(Items listed in a dataset)
--- START ---
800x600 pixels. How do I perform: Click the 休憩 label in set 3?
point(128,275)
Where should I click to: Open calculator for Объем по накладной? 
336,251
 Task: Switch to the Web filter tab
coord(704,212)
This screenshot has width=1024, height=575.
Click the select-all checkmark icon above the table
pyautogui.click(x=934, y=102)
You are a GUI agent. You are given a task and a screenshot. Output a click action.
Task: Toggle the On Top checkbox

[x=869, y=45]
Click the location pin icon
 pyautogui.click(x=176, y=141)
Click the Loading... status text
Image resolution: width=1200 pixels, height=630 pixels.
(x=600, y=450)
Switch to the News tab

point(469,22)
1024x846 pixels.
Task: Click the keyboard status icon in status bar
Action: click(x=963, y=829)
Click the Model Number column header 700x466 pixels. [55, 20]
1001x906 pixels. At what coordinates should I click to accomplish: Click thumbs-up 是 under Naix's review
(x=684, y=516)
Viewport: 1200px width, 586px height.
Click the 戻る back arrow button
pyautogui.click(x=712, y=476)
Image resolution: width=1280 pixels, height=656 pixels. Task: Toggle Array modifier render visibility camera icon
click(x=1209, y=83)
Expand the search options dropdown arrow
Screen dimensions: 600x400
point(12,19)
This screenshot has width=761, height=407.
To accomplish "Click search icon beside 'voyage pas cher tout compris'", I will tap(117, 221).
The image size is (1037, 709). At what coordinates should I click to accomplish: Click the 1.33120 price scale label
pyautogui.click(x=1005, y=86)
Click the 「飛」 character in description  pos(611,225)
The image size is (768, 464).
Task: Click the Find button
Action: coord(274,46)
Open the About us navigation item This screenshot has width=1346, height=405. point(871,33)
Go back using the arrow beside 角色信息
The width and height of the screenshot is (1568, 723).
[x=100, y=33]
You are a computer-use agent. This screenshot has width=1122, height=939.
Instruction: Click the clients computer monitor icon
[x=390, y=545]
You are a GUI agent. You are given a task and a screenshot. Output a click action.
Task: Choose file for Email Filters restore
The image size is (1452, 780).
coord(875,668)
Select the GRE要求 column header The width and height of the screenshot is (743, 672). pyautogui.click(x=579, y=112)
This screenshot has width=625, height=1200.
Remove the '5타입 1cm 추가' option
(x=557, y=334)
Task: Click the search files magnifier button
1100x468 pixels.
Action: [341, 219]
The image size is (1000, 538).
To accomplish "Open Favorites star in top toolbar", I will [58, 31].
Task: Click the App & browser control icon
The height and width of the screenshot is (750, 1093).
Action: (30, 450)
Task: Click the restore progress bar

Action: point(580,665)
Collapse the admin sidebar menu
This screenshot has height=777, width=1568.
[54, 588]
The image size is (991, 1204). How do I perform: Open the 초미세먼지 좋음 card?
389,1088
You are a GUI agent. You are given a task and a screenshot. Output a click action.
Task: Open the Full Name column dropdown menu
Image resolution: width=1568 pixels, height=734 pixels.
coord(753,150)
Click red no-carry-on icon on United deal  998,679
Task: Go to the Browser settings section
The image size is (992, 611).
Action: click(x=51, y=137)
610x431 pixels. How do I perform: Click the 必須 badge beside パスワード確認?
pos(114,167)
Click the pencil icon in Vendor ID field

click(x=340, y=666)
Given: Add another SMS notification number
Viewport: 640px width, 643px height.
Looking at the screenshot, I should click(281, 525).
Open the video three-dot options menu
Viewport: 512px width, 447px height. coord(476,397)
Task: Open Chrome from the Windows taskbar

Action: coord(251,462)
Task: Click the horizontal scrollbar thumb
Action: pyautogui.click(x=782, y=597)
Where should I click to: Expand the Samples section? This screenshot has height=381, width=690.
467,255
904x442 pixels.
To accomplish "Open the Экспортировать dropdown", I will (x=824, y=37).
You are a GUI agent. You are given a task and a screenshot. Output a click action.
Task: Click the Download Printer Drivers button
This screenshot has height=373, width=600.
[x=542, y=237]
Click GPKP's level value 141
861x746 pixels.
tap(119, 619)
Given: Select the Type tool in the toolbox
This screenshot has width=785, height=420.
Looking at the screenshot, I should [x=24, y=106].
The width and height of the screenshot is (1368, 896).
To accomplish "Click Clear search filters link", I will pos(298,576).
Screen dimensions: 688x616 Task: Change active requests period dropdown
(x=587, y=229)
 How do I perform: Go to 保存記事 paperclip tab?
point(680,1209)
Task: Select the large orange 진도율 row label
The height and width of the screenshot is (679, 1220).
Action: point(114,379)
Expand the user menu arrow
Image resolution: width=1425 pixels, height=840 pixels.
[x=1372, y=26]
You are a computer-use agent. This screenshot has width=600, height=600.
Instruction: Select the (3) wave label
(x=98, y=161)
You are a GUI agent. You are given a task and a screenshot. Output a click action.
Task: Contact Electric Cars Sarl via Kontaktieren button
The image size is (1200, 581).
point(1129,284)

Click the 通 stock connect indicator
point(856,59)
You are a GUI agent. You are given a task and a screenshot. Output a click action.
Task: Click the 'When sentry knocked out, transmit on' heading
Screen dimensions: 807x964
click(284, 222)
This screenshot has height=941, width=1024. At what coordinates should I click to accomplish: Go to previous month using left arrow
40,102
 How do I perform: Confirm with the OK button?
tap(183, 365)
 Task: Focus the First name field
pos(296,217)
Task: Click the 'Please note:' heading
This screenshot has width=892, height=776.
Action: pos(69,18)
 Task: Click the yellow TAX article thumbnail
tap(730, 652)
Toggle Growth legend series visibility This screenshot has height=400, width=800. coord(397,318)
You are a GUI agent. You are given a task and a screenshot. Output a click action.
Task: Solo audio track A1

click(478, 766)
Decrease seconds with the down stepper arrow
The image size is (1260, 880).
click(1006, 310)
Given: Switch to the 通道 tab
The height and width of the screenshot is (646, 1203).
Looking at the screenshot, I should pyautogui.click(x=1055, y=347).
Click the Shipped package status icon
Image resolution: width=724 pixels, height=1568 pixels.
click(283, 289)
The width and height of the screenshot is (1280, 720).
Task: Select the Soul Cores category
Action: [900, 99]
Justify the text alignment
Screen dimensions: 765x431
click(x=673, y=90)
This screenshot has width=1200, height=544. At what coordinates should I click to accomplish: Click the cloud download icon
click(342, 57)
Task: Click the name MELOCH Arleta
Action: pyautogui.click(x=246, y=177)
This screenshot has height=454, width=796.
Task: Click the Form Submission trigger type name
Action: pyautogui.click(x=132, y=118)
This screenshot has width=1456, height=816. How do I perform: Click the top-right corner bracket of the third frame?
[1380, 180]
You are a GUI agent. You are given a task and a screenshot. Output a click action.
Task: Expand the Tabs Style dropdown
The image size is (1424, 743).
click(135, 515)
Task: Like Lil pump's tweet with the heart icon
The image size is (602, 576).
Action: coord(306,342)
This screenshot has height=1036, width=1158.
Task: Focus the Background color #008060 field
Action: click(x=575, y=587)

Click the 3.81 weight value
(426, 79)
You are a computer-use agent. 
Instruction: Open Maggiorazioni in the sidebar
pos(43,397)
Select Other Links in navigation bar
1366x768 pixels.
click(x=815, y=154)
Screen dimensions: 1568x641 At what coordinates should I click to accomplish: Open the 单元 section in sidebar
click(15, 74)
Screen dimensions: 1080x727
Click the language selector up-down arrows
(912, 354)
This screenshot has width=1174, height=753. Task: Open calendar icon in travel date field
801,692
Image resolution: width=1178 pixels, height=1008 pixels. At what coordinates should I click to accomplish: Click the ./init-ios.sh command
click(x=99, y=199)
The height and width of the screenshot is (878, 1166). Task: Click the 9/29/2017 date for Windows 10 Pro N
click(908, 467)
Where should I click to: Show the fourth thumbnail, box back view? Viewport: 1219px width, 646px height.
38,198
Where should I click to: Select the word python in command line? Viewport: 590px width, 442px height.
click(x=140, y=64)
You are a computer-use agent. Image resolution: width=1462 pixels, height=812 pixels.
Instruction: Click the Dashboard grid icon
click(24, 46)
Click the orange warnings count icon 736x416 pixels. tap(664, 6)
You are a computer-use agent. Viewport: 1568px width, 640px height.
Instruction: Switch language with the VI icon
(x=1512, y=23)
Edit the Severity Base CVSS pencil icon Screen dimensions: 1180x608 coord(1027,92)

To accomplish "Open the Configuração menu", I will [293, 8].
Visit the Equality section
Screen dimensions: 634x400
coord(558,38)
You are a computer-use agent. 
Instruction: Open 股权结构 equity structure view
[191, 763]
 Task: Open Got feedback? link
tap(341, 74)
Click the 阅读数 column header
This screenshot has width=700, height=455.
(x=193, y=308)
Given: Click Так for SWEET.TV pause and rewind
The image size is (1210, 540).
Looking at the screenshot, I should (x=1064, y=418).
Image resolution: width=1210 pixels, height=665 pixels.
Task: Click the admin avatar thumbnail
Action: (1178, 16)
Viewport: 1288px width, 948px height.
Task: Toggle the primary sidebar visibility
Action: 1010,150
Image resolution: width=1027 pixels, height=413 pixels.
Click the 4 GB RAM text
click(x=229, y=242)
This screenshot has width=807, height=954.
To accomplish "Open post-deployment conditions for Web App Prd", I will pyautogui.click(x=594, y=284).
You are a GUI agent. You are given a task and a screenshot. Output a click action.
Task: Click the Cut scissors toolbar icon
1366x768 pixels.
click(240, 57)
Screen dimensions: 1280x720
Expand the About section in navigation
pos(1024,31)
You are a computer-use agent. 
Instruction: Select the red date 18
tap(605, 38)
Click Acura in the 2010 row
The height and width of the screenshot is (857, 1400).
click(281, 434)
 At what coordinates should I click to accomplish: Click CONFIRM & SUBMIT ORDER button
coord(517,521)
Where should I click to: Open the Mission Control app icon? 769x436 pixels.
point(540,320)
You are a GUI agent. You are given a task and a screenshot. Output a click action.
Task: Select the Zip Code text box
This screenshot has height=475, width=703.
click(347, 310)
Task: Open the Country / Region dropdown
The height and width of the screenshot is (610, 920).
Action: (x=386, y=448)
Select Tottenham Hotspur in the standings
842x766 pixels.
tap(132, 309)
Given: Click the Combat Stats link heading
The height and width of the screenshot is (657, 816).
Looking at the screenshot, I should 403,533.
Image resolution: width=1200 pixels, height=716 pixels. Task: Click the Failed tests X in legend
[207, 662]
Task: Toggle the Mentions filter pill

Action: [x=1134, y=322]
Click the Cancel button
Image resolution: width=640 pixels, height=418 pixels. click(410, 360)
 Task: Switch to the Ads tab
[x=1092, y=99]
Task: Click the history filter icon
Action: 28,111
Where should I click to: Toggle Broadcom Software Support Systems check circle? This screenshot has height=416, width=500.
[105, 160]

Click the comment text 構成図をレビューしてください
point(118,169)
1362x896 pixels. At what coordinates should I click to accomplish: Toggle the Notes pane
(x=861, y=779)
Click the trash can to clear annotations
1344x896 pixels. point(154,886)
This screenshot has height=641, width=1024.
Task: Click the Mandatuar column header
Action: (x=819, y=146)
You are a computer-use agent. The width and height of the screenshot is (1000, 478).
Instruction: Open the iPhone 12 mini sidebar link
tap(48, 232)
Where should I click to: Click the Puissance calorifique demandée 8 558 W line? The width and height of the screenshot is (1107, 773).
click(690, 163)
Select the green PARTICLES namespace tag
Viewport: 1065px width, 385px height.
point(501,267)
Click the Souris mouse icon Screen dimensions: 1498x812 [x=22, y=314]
--- END ---
__What the task requires__
Report, as a bare number, how many lines above contain the string "heading".

__Task result__
3